To-do item: Reproduce the material from the line with "Image resolution: width=905" up to and including the line with "(592, 204).", line for line, and output nothing else.
▼▼▼
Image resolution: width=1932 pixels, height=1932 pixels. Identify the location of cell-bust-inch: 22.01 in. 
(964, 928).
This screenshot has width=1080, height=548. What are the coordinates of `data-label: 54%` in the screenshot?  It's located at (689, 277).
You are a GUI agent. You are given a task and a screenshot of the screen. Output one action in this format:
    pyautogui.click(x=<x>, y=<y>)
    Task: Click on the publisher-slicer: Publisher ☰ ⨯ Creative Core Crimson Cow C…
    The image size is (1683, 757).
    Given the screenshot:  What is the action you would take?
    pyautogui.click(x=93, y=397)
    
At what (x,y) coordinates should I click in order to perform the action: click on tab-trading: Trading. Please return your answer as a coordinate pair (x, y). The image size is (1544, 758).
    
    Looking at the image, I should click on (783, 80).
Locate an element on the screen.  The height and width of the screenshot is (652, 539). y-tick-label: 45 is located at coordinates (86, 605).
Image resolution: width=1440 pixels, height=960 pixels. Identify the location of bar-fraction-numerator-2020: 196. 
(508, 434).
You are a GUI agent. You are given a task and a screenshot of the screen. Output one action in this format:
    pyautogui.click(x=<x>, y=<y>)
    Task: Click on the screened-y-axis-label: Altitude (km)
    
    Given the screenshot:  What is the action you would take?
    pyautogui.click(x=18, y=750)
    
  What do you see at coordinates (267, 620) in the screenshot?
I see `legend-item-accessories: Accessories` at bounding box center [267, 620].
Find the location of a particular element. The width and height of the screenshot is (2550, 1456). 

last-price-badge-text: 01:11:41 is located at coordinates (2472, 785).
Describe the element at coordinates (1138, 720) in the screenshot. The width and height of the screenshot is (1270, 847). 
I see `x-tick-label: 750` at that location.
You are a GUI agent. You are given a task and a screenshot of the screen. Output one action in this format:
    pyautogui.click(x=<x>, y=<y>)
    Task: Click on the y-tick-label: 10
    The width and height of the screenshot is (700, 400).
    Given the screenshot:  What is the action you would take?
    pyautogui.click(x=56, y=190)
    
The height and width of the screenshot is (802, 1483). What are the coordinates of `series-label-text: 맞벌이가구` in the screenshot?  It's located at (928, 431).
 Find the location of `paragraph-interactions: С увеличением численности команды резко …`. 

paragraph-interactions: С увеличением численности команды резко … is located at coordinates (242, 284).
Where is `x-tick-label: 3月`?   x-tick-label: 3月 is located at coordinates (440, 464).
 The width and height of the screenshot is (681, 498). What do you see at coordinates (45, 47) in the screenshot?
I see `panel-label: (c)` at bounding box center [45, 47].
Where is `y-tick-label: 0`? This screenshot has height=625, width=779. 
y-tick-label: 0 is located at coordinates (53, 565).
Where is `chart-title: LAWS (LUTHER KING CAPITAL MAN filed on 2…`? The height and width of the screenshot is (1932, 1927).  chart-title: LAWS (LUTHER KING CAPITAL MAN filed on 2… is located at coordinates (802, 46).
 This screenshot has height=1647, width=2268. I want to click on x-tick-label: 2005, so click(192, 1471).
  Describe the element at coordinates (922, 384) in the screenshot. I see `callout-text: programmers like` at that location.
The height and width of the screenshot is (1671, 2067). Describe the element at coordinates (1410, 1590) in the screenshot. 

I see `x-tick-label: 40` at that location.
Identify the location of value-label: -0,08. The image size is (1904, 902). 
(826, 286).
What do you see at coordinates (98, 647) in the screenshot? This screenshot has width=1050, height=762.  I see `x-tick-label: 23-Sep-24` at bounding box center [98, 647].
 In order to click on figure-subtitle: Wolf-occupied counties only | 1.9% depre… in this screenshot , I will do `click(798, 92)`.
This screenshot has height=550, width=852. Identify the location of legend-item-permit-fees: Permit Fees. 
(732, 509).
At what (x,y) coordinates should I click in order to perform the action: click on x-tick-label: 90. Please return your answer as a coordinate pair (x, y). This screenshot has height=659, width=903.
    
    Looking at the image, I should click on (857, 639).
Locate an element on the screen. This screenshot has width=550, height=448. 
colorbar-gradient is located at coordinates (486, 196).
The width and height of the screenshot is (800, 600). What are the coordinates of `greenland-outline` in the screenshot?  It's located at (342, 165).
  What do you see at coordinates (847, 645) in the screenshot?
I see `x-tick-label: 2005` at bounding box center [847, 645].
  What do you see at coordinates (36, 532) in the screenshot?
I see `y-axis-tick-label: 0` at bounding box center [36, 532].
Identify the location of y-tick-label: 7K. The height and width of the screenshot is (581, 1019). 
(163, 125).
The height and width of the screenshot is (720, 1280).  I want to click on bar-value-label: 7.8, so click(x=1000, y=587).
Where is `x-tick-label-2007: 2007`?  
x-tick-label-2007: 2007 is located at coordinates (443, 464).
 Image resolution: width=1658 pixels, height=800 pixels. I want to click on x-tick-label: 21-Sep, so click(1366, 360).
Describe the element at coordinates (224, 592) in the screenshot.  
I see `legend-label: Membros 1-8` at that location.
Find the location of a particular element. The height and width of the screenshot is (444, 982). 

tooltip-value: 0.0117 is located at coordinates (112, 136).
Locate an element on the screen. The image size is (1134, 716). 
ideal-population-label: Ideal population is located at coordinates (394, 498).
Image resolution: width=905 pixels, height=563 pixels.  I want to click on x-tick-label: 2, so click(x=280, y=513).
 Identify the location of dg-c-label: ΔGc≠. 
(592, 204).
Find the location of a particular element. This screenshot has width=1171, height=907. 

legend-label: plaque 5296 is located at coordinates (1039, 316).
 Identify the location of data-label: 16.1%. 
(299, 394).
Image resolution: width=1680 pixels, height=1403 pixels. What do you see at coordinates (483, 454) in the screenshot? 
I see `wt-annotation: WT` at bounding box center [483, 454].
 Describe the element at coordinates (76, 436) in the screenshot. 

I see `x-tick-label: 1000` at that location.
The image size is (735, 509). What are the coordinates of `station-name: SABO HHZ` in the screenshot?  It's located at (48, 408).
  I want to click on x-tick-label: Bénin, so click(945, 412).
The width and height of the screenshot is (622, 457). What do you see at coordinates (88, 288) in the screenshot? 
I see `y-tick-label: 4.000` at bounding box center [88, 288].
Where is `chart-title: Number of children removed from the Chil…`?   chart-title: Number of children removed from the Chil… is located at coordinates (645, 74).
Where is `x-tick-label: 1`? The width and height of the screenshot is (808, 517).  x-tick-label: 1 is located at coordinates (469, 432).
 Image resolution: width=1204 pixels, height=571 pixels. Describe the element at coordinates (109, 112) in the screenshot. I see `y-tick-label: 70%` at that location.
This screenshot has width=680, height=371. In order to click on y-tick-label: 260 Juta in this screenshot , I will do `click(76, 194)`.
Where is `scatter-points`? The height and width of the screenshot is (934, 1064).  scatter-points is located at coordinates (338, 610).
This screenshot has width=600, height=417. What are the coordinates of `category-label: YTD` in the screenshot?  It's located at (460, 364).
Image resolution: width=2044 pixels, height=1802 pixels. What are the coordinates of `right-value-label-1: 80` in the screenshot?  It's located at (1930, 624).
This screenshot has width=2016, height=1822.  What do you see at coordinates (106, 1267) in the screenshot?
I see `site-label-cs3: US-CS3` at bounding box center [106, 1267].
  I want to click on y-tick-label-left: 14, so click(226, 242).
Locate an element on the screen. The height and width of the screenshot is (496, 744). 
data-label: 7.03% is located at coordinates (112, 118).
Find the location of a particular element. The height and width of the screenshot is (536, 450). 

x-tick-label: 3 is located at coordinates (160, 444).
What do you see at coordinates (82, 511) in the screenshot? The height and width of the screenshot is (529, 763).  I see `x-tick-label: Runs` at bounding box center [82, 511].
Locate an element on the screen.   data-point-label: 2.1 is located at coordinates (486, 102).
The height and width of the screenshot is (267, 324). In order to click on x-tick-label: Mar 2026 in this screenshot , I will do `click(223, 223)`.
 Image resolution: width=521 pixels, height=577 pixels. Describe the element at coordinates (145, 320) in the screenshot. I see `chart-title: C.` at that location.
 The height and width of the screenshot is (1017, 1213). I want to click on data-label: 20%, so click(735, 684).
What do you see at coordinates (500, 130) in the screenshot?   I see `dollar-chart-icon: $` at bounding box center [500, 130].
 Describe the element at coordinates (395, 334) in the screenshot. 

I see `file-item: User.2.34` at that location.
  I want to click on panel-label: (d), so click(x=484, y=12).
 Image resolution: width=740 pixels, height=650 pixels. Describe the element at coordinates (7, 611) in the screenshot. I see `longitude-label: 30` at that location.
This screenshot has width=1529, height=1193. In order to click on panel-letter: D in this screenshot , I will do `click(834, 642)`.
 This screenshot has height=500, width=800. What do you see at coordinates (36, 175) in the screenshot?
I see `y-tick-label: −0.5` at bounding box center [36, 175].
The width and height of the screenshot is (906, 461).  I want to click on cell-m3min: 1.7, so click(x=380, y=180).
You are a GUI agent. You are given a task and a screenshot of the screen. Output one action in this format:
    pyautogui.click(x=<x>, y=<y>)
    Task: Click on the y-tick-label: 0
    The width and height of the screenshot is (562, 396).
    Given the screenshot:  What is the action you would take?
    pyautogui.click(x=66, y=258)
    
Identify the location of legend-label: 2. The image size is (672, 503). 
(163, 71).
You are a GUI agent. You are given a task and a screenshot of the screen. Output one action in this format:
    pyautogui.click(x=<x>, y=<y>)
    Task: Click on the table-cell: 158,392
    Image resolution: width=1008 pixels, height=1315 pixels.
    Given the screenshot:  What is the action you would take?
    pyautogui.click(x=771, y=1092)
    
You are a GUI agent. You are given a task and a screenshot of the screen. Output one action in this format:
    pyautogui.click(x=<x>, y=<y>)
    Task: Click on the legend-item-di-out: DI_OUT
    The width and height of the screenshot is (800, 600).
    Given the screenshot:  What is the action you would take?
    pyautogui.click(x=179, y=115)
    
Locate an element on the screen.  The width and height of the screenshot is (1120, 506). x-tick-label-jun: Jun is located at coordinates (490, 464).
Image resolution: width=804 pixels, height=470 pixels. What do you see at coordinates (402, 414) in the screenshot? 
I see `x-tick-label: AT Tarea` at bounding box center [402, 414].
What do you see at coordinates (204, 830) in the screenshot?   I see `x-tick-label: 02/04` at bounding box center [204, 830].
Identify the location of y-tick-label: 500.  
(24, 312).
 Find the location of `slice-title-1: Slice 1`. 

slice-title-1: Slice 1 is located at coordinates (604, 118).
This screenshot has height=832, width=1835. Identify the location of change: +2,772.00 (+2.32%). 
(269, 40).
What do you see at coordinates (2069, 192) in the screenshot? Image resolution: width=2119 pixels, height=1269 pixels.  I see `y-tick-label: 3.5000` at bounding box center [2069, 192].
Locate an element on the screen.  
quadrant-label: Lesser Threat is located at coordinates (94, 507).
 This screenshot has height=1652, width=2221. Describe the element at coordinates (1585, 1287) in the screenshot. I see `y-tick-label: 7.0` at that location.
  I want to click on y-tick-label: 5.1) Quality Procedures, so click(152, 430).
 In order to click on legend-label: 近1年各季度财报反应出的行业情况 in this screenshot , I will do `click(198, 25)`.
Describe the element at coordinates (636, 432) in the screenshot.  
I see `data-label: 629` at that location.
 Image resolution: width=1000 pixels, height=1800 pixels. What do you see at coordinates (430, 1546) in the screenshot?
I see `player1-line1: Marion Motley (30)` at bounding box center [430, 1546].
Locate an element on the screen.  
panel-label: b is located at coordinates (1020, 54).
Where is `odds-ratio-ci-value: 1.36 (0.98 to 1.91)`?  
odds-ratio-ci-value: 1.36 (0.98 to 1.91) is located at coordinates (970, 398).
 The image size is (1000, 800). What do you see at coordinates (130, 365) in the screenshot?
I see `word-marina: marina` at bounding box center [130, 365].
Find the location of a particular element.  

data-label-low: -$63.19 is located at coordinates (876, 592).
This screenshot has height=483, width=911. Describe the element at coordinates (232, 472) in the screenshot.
▲▲▲
Answer for the task:
Image resolution: width=905 pixels, height=563 pixels.  I want to click on x-tick-label: 2, so click(x=280, y=513).
 Identify the location of dg-c-label: ΔGc≠. 
(592, 204).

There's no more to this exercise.